__WHAT TO WORK ON__: The answer must be every line of the records below that contains the word "horizontal", copied out.

__DATA FOR THE TASK__:

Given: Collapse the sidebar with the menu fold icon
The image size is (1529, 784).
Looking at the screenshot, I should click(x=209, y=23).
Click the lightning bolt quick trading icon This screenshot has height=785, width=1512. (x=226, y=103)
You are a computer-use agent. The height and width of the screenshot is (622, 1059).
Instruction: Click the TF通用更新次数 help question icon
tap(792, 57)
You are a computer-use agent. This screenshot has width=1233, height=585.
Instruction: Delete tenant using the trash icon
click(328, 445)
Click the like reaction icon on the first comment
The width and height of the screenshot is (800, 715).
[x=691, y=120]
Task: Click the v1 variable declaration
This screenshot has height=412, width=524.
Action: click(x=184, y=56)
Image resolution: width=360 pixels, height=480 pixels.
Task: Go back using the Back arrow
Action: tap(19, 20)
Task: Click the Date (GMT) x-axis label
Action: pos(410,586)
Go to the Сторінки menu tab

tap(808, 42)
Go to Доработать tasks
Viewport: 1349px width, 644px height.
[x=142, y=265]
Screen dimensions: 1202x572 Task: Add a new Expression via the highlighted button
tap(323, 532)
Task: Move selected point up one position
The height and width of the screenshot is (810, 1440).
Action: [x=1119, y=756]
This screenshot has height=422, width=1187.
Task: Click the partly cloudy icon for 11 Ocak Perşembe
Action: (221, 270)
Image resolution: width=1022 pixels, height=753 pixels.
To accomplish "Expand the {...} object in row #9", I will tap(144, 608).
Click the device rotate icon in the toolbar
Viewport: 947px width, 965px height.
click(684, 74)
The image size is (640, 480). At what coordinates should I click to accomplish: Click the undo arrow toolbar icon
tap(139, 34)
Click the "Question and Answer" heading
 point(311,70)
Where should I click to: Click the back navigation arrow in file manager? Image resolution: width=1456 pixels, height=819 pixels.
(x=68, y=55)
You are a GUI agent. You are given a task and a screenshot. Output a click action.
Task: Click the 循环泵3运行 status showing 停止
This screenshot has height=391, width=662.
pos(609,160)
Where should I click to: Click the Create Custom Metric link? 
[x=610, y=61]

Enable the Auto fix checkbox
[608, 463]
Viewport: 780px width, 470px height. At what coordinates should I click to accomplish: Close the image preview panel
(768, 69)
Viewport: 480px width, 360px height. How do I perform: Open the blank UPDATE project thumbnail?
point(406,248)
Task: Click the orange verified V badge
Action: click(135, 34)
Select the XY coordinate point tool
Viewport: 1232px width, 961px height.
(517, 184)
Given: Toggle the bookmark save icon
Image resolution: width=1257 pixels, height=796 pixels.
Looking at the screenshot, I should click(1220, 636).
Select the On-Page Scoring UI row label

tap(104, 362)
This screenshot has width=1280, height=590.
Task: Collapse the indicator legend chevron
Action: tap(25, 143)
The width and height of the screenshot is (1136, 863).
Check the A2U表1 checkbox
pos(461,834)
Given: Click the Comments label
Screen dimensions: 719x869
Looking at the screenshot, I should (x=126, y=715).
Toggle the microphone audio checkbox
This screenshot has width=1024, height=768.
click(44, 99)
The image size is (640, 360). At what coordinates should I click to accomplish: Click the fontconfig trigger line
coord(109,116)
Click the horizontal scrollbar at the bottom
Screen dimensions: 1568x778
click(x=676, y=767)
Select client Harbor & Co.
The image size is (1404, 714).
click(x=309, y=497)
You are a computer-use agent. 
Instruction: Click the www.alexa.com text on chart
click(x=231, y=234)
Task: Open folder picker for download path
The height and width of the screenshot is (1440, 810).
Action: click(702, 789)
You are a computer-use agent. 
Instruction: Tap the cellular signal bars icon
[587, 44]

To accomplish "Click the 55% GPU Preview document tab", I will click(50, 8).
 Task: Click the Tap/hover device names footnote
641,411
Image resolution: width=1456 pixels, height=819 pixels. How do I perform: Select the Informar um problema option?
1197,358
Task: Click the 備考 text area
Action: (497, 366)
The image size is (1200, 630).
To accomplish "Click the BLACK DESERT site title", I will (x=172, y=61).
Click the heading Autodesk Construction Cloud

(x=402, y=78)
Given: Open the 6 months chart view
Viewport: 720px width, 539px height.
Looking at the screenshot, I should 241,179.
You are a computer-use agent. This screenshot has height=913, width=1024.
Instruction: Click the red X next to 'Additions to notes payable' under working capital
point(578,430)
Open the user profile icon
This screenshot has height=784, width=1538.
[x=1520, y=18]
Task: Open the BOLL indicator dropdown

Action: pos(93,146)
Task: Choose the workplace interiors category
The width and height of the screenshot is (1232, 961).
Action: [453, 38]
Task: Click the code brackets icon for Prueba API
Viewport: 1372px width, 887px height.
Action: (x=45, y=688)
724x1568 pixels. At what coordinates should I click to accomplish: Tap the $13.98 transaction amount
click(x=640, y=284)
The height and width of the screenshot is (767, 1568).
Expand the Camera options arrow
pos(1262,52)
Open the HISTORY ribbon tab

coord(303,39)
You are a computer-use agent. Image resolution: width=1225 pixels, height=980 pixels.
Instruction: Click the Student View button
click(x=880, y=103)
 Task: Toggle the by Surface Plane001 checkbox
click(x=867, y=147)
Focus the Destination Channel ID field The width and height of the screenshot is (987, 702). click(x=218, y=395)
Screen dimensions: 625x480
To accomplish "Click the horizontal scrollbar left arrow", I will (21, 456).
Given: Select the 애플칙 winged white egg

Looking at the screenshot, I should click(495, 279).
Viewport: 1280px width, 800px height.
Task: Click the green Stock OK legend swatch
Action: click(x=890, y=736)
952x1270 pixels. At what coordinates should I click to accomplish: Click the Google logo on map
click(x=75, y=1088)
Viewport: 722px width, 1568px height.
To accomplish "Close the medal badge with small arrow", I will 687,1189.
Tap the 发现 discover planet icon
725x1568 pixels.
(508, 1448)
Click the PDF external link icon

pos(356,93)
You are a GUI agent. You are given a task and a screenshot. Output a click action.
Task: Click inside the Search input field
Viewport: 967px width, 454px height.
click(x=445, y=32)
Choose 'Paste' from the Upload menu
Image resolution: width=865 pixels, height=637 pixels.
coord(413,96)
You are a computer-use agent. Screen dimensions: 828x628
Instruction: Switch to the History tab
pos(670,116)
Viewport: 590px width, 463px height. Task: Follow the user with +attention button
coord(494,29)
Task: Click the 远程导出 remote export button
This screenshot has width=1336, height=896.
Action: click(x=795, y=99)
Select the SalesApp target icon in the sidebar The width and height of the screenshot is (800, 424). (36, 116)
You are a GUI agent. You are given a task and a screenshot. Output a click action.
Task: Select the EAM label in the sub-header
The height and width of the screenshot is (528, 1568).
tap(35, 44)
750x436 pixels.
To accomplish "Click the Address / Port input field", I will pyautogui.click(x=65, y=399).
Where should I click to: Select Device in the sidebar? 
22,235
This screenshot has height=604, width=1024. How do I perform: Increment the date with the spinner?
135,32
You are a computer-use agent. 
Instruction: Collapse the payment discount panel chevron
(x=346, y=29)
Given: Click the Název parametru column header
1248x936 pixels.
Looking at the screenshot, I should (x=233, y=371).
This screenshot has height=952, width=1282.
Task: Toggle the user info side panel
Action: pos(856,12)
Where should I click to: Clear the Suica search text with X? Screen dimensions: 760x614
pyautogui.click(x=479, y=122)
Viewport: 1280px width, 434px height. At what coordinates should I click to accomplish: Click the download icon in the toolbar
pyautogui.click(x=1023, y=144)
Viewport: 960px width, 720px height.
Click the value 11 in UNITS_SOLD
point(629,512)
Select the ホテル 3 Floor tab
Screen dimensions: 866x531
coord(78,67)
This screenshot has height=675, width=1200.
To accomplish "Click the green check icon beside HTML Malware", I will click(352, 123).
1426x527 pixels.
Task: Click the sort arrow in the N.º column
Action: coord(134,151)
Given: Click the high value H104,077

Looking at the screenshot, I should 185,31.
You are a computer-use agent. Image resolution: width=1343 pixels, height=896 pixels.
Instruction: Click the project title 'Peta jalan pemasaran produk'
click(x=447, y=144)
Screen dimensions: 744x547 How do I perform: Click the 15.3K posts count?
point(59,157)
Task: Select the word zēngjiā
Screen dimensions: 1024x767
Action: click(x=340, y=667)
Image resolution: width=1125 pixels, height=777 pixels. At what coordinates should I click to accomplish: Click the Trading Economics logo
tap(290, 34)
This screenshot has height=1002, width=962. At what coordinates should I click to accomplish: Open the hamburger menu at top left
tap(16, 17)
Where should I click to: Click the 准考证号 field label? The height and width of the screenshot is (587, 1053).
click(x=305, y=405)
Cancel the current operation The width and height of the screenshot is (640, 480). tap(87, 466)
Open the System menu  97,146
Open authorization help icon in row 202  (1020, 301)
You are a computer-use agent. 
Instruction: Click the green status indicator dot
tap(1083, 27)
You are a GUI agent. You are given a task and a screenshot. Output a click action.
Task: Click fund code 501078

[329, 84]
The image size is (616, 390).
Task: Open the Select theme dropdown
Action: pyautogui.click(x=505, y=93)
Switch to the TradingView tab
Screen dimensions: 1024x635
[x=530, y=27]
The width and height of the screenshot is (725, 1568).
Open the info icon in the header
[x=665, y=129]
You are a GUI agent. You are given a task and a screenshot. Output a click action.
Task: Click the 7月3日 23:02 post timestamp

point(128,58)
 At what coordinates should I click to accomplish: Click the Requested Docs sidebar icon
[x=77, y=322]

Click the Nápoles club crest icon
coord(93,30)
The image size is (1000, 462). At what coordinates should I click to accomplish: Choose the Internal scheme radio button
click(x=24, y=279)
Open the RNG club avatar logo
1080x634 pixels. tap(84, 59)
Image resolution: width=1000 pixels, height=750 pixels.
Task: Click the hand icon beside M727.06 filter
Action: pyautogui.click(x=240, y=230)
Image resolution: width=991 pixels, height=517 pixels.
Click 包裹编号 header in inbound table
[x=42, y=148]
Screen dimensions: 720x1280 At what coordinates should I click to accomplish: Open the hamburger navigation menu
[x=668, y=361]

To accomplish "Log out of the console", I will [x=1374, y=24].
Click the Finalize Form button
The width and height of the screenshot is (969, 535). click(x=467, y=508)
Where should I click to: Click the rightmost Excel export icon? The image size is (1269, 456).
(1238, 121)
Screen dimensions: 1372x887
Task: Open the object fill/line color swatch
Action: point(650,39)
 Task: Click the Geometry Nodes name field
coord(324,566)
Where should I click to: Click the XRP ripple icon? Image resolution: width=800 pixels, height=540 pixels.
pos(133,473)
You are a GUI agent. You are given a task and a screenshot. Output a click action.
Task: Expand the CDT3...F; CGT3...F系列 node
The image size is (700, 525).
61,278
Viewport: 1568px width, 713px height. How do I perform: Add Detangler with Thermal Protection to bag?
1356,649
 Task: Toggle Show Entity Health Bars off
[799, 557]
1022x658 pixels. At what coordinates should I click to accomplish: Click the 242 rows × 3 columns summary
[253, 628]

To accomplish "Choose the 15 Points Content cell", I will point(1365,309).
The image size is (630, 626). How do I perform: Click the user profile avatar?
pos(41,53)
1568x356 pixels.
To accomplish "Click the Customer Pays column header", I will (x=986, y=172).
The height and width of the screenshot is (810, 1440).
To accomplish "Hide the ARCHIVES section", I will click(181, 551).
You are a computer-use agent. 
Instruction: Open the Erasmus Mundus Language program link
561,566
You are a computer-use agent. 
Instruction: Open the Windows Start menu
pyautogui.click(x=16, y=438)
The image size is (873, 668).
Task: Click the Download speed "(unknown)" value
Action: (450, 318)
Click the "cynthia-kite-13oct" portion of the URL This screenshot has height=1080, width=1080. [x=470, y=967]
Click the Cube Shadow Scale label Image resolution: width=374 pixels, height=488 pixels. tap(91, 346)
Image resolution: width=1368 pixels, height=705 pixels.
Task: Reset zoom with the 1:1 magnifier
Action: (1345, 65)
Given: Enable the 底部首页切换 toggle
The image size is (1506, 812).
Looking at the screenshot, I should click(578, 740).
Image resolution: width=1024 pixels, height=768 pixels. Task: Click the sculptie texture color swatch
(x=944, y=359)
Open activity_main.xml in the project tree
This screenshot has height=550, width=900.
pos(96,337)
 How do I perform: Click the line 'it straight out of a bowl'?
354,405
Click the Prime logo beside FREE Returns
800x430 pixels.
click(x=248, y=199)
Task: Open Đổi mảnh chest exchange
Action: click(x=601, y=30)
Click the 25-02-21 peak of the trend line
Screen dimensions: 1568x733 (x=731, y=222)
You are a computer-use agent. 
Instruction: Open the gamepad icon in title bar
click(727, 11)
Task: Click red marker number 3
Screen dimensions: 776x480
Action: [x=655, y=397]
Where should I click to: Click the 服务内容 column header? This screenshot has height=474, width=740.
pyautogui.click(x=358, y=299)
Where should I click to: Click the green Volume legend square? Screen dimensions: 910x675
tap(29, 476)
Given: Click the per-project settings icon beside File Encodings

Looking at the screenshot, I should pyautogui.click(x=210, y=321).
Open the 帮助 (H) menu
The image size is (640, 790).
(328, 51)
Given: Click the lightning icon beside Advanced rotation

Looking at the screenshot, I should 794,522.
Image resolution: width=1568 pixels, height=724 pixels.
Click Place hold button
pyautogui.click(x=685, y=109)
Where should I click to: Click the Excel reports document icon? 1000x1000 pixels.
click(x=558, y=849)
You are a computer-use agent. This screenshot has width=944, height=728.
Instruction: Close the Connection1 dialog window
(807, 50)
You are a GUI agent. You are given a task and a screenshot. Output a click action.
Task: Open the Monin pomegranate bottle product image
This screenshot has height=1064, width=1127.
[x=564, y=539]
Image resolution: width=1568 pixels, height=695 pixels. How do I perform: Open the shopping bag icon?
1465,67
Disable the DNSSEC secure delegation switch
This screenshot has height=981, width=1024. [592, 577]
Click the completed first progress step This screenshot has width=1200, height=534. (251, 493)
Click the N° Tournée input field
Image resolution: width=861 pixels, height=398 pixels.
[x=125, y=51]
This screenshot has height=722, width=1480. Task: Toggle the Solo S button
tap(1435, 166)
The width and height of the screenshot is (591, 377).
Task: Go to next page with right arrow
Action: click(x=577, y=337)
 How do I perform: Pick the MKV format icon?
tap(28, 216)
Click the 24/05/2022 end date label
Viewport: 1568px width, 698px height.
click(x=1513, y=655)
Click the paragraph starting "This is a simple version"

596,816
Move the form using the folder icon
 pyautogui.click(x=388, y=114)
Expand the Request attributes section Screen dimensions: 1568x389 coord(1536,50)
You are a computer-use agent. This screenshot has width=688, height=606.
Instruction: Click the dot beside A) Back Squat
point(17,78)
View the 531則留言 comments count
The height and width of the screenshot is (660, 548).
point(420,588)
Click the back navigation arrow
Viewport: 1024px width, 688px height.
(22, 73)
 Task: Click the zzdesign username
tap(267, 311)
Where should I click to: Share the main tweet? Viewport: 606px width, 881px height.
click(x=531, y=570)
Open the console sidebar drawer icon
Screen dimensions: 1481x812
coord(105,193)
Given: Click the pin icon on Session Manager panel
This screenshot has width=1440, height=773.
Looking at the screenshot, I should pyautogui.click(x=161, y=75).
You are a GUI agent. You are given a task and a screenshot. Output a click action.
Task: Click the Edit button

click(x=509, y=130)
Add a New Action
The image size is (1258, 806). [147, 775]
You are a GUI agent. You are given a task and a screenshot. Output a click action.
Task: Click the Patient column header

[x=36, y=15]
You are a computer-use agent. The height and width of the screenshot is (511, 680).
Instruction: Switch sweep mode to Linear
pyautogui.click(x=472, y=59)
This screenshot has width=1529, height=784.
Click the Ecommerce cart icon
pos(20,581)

__ANSWER SECTION__:
Click the horizontal scrollbar at the bottom
To accomplish "Click the horizontal scrollbar left arrow", I will (21, 456).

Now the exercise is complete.